Praia. La morte invisibile degli operai dell’ex Marlane 

La morte invisibile degli operai dell’ex Marlane 

di Francesco Cirillo

La morte tragica degli operai nella centrale idroelettrica di Suviana è un fatto terribile che come ogni giorno riporta a galla la questione irrisolta della sicurezza sul lavoro. Ma non è solo su queste tragedie immediate e terribili che si dovrebbe porre l’attenzione. Ci sono morti invisibili che avvengono quotidianamente, senza riflettori accesi, senza inchieste giornalistiche e televisive, senza grandi scioperi dei sindacati, e sono quelle delle morti da tumore in fabbriche malsane, dove spesso la complicità del silenzio fra padroni, sindacati e ispettori del lavoro è palese.

Prendiamo il caso della fabbrica ex Marlane di Praia a Mare in Calabria dove i proprietari fino a pochi anni fa sono stati la famiglia Marzotto. Ebbene, quando la fabbrica era funzionante sia le visite dei Nas sui terreni, antistanti i capannoni, che quelle delle parti civili accertarono la presenza di tonnellate di rifiuti tossici provenienti dalla fabbrica stessa.
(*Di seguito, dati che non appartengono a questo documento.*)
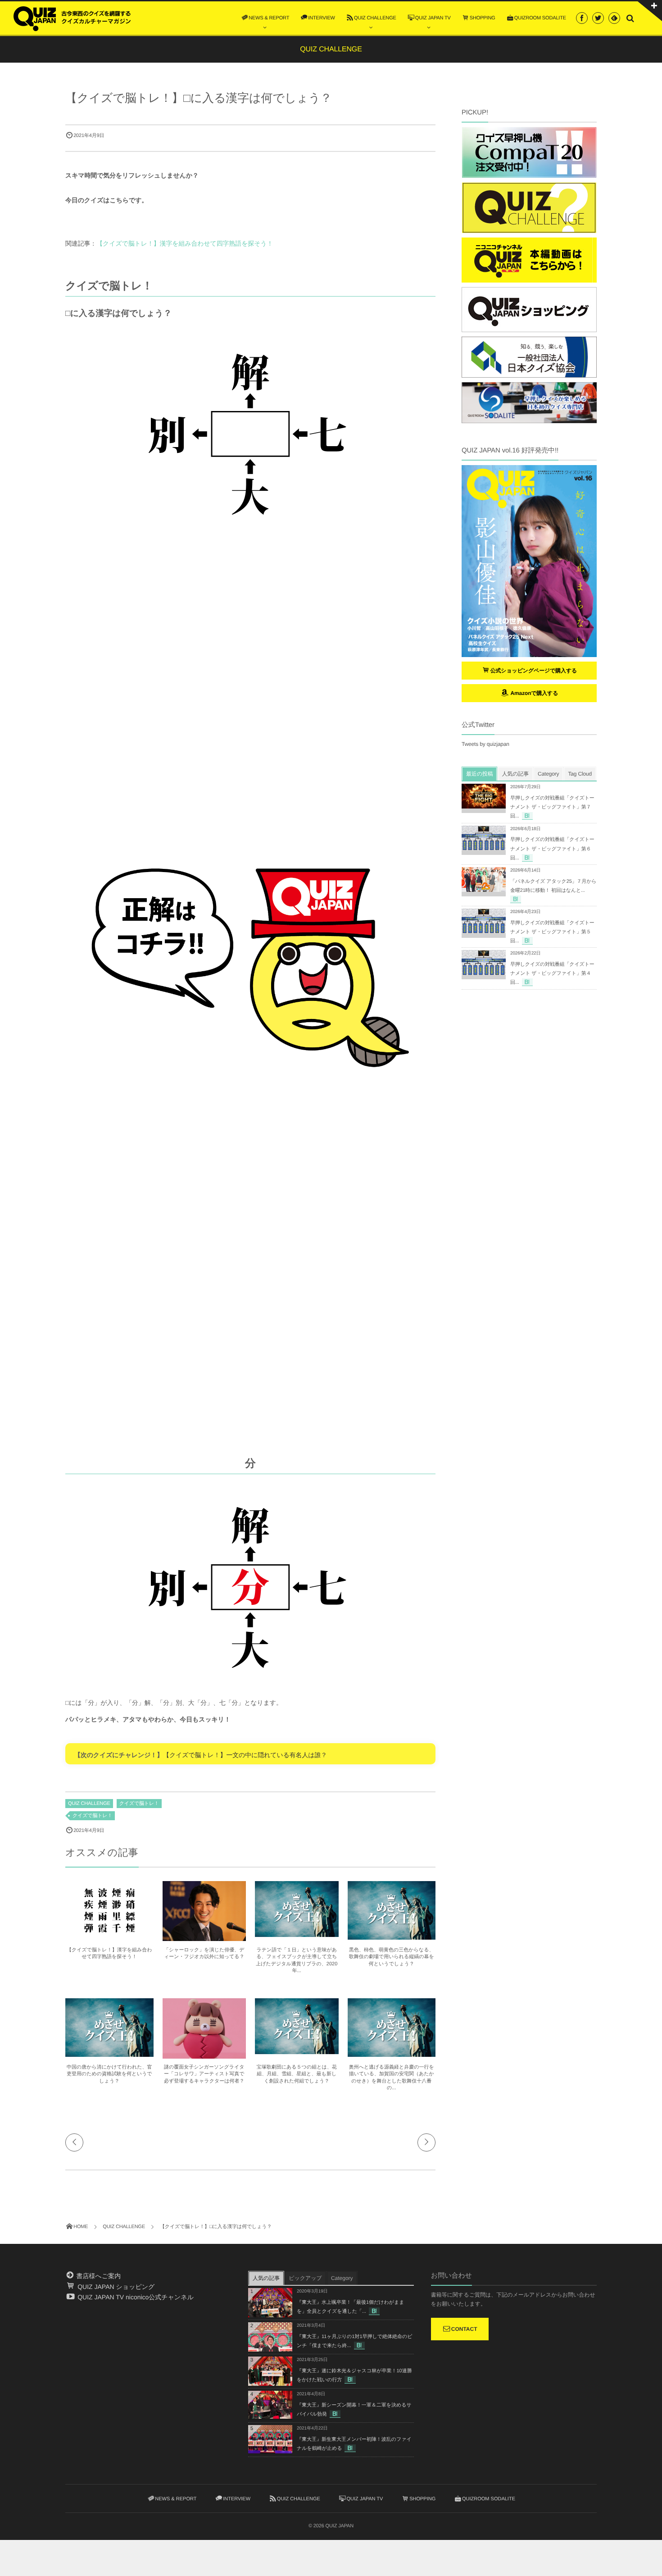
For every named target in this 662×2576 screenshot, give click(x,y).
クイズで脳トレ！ (139, 1803)
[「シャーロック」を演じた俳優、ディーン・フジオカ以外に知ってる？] (204, 1937)
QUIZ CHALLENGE (89, 1803)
A seguito delle denunce di un gruppetto di operai, con alla testa Luigi Pacchiano e Alberto Cunto dello Slai Cobas, la Procura di Paola aprì un’inchiesta giudiziaria che portò all’accertamento di oltre 120 casi di operai ed operaie decedute per malattie collegate ai tumori. Una strage che portò al processo sia Marzotto che tutti i dirigenti della fabbrica. Un processo che si concluse con l’assoluzione di tutti gli imputati  grazie ad una transazione fra gli accusati e le parti civili e lo stesso comune di Praia a Mare che ritirò la sua presenza in aula, ad eccezione del comune di Tortora che rifiutò ogni transazione monetaria.

Nel processo vennero fuori non solo la presenza dei rifiuti tossici ma anche un sistema di connivenza fra i sindacati che gestivano piccole aziende collegate alla fabbrica, gli ispettori del lavoro che quando facevano sopralluoghi non vedevano le condizioni degli operai e la politica che vedeva nella fabbrica una fabbrica di voti, gestiti in maggioranza dal sindaco pro tempore Praticò, sindacalista e referente all’interno della stessa fabbrica.
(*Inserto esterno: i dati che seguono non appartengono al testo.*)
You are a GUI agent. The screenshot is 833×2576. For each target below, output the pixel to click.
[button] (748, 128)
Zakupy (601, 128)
Quando alcuni operai cominciarono a denunciare pubblicamente queste connivenze e le morti degli operai, i sindacati con un manifesto pubblico si scagliarono contro questi operai additandoli, con nome e cognome, come nemici del lavoro. Questa è storia. Poi negli anni a seguire la Cgil si costituì parte civile nel processo, ma mai chiese scusa a quegli operai additati nel loro manifesti come nemici degli operai stessi. Intanto i veleni sono ancora sotterrati nei terreni fra Praia a Mare e Tortora, la fabbrica è chiusa dal 2015, nessuno parla di bonifica ed i processi di appello sono ancora in corso sia al Tribunale di Paola che a quello di Catanzaro, ma degli operai morti e di quelli che ancora continuano a morire a causa di quel lavoro senza alcuna sicurezza nessuno ne parla.